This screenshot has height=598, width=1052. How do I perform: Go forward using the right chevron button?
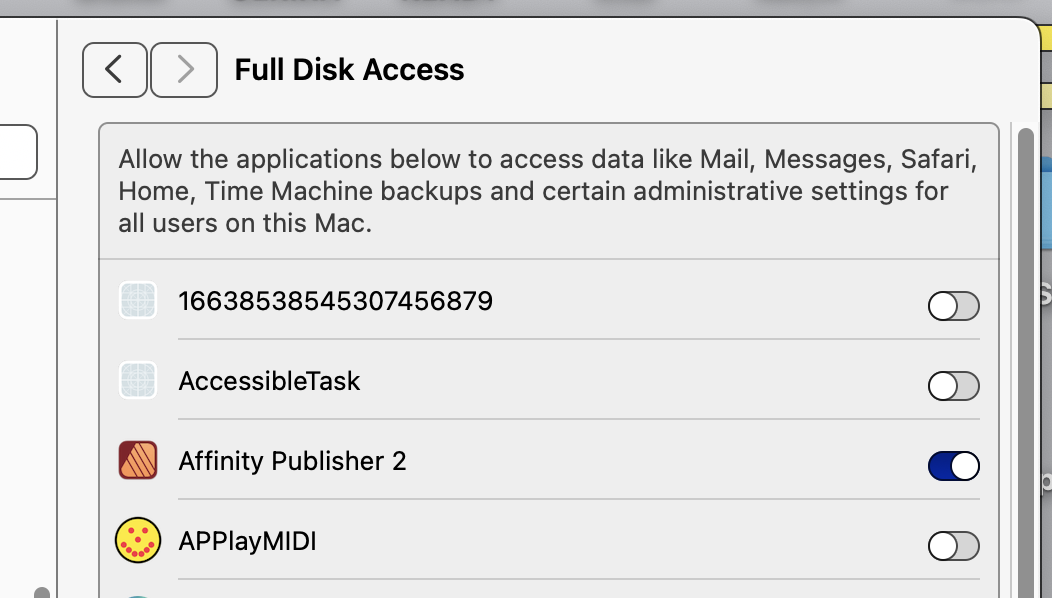[x=184, y=70]
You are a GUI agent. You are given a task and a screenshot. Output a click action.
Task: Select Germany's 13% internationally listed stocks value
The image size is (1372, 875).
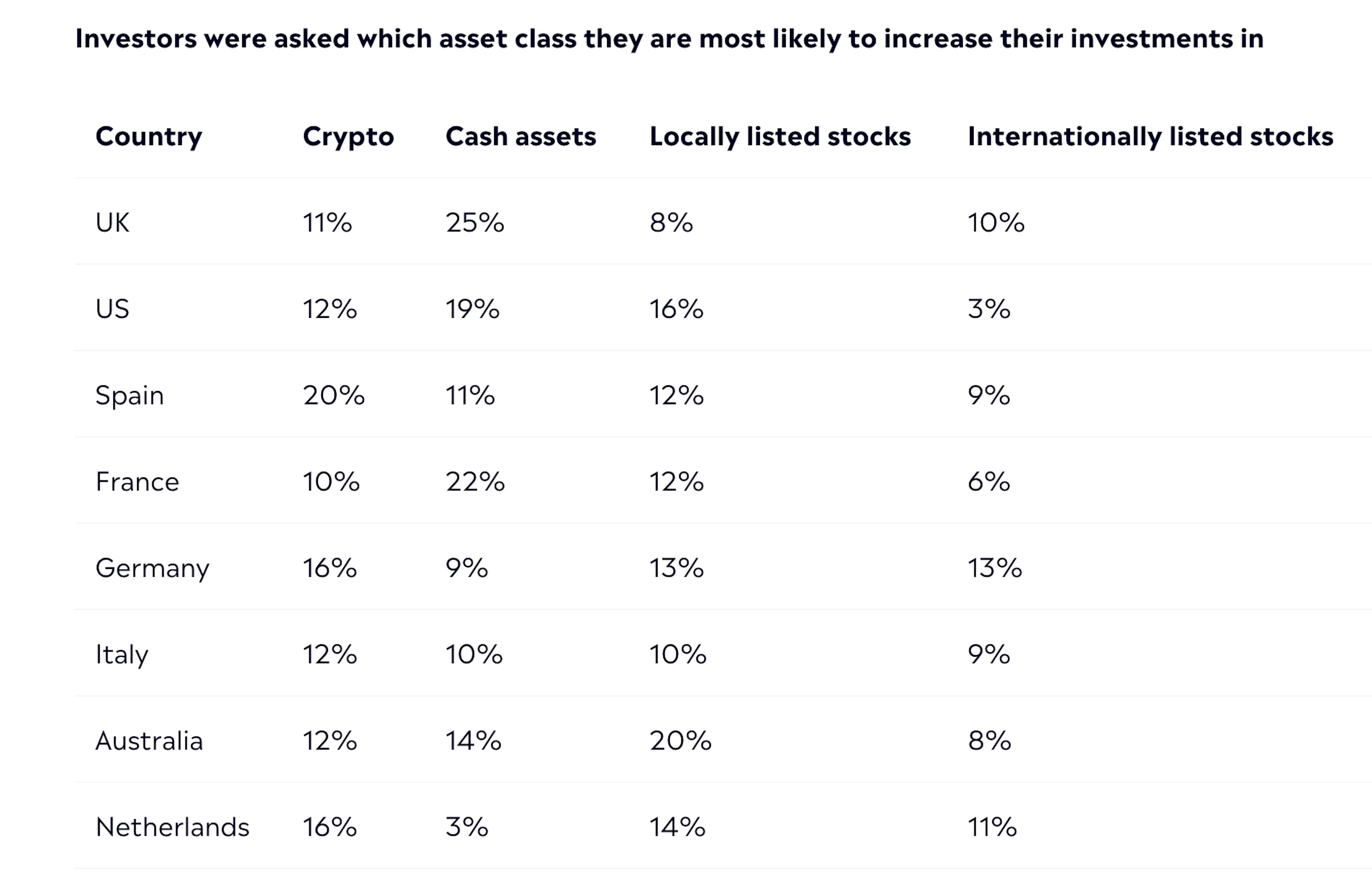point(995,569)
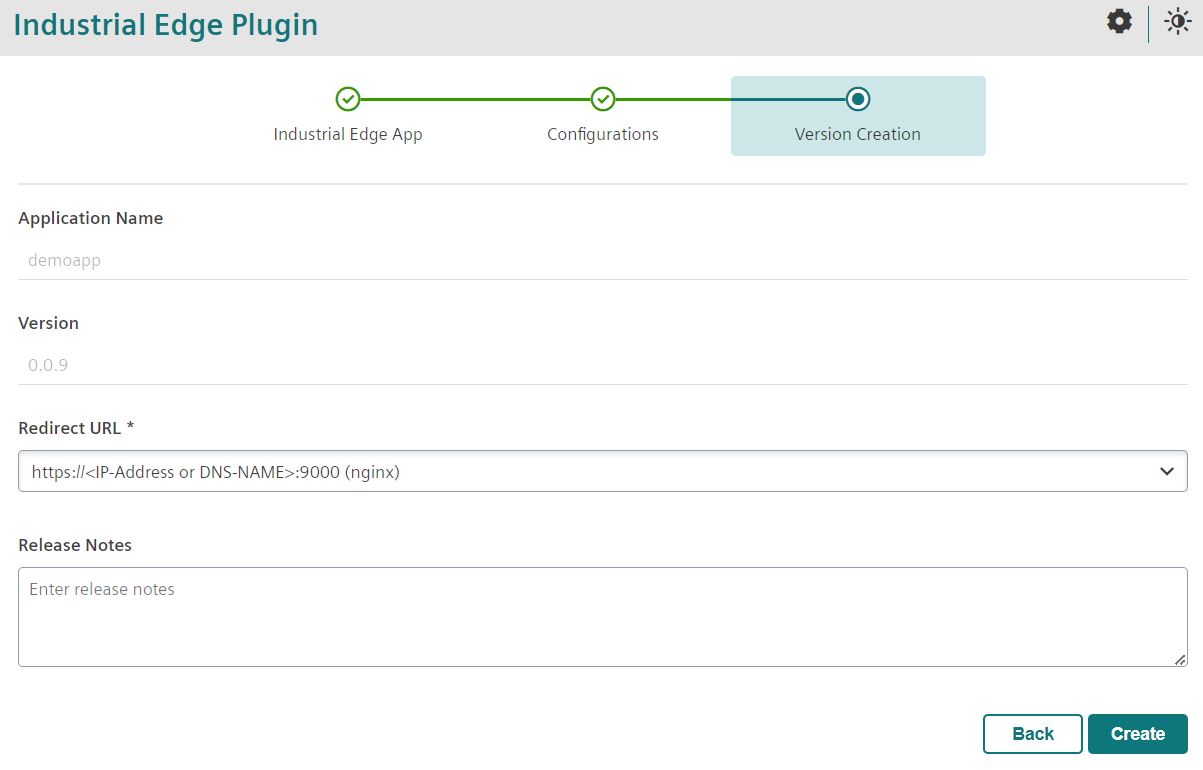This screenshot has width=1203, height=770.
Task: Click the Release Notes field label
Action: (75, 545)
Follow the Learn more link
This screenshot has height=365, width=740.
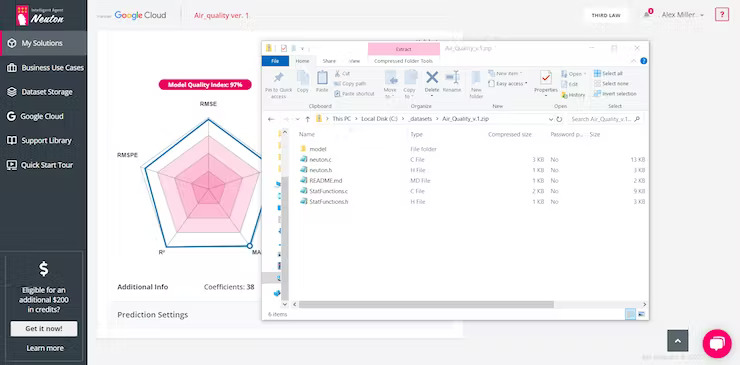(45, 348)
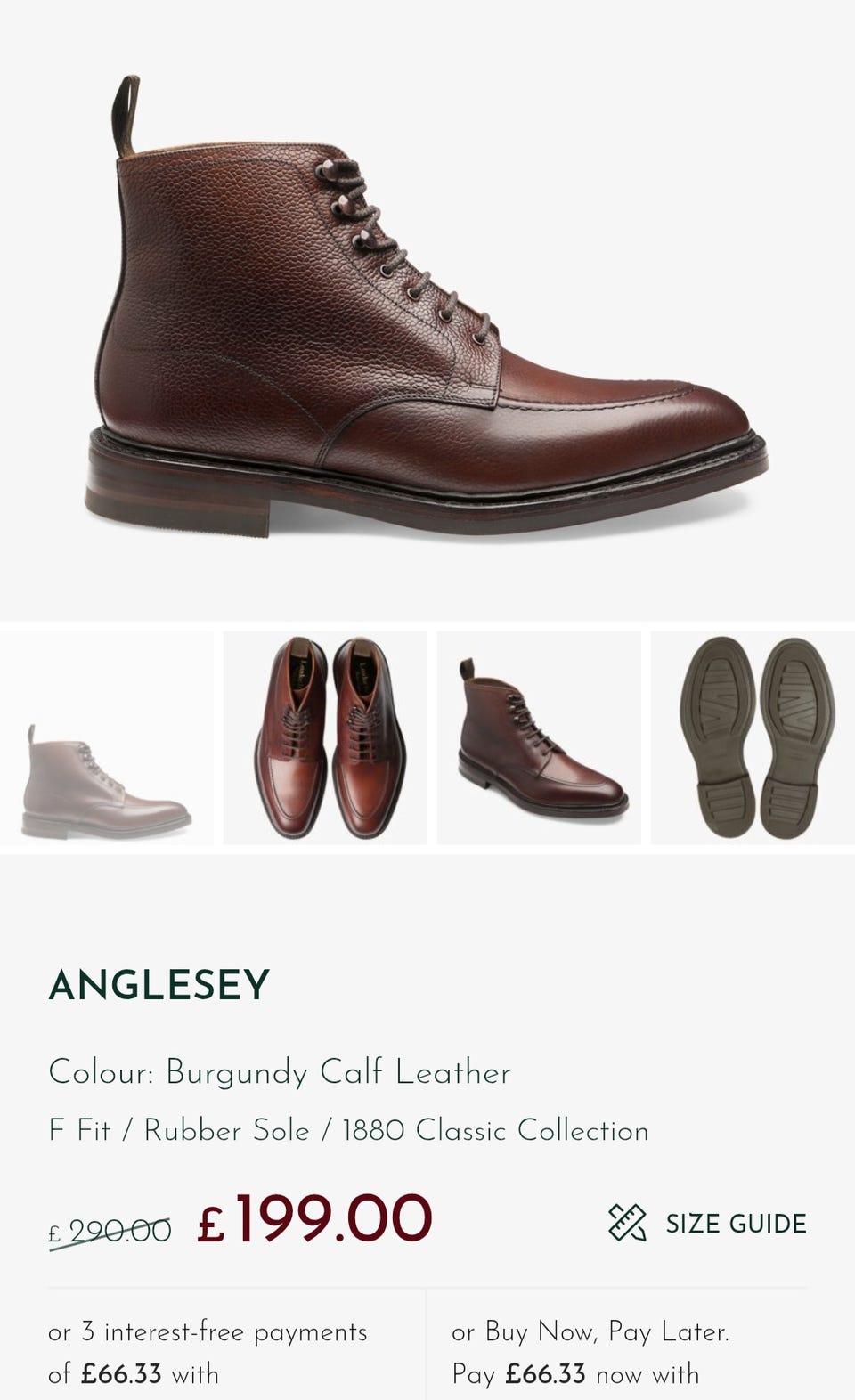The width and height of the screenshot is (855, 1400).
Task: Click the 1880 Classic Collection line
Action: 348,1130
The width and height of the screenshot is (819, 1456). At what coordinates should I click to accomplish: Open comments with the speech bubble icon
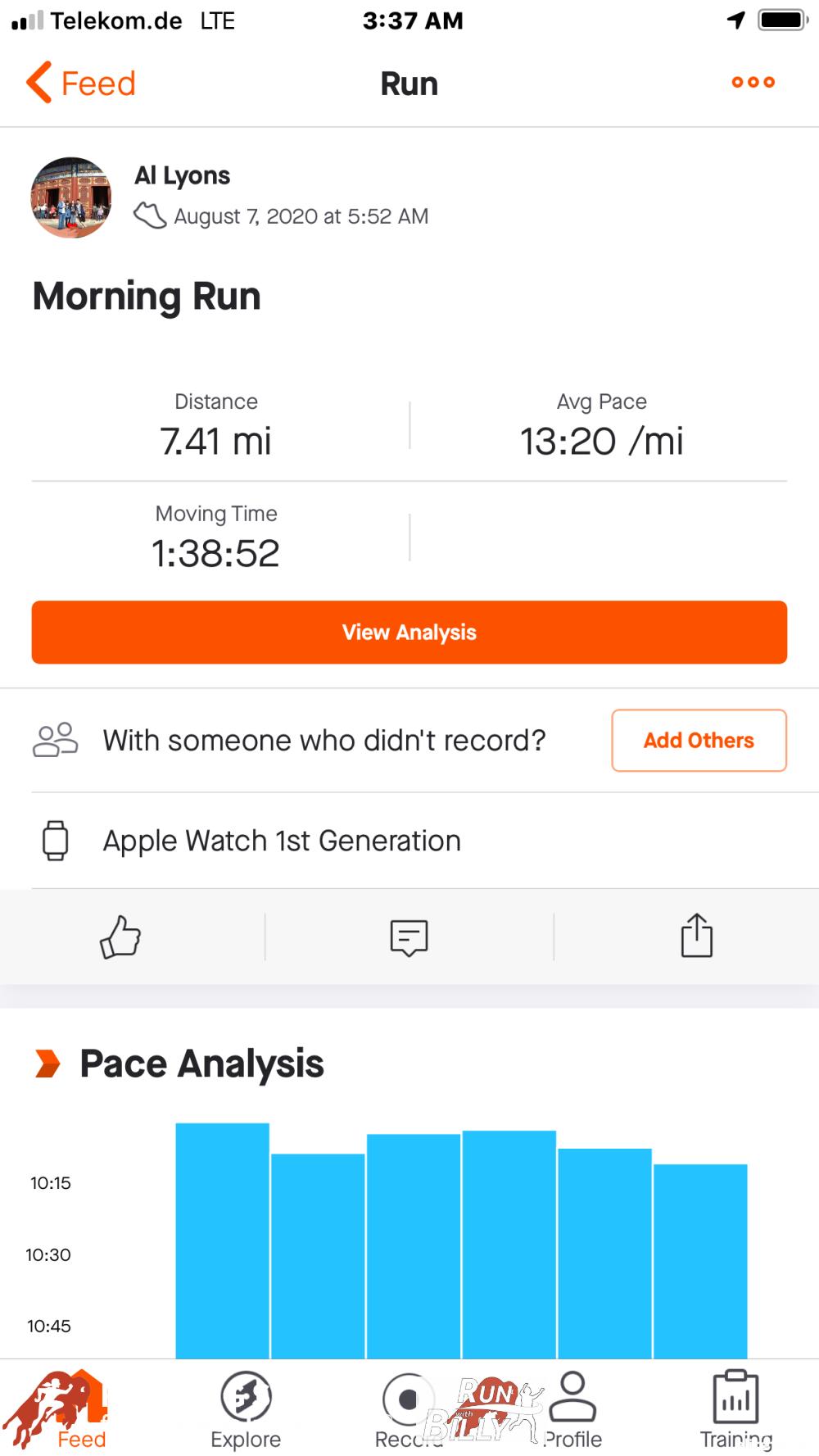[x=409, y=937]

****************************************

[Work instruction] Your reply should restate the data above word for word and contain no pictures.

[Response below]
This screenshot has height=598, width=1052. How do I perform: Go forward using the right chevron button?
[x=184, y=70]
You are a GUI agent. You are given a task and a screenshot. Output a click action.
Task: Select Germany's 13% internationally listed stocks value
The image size is (1372, 875).
point(995,569)
This screenshot has width=1203, height=770.
Task: Click the Release Notes field label
Action: (75, 545)
Follow the Learn more link
This screenshot has height=365, width=740.
(45, 348)
The width and height of the screenshot is (855, 1400).
Task: Click the 1880 Classic Collection line
Action: 348,1130
The width and height of the screenshot is (819, 1456). At what coordinates should I click to accomplish: Open comments with the speech bubble icon
[x=409, y=937]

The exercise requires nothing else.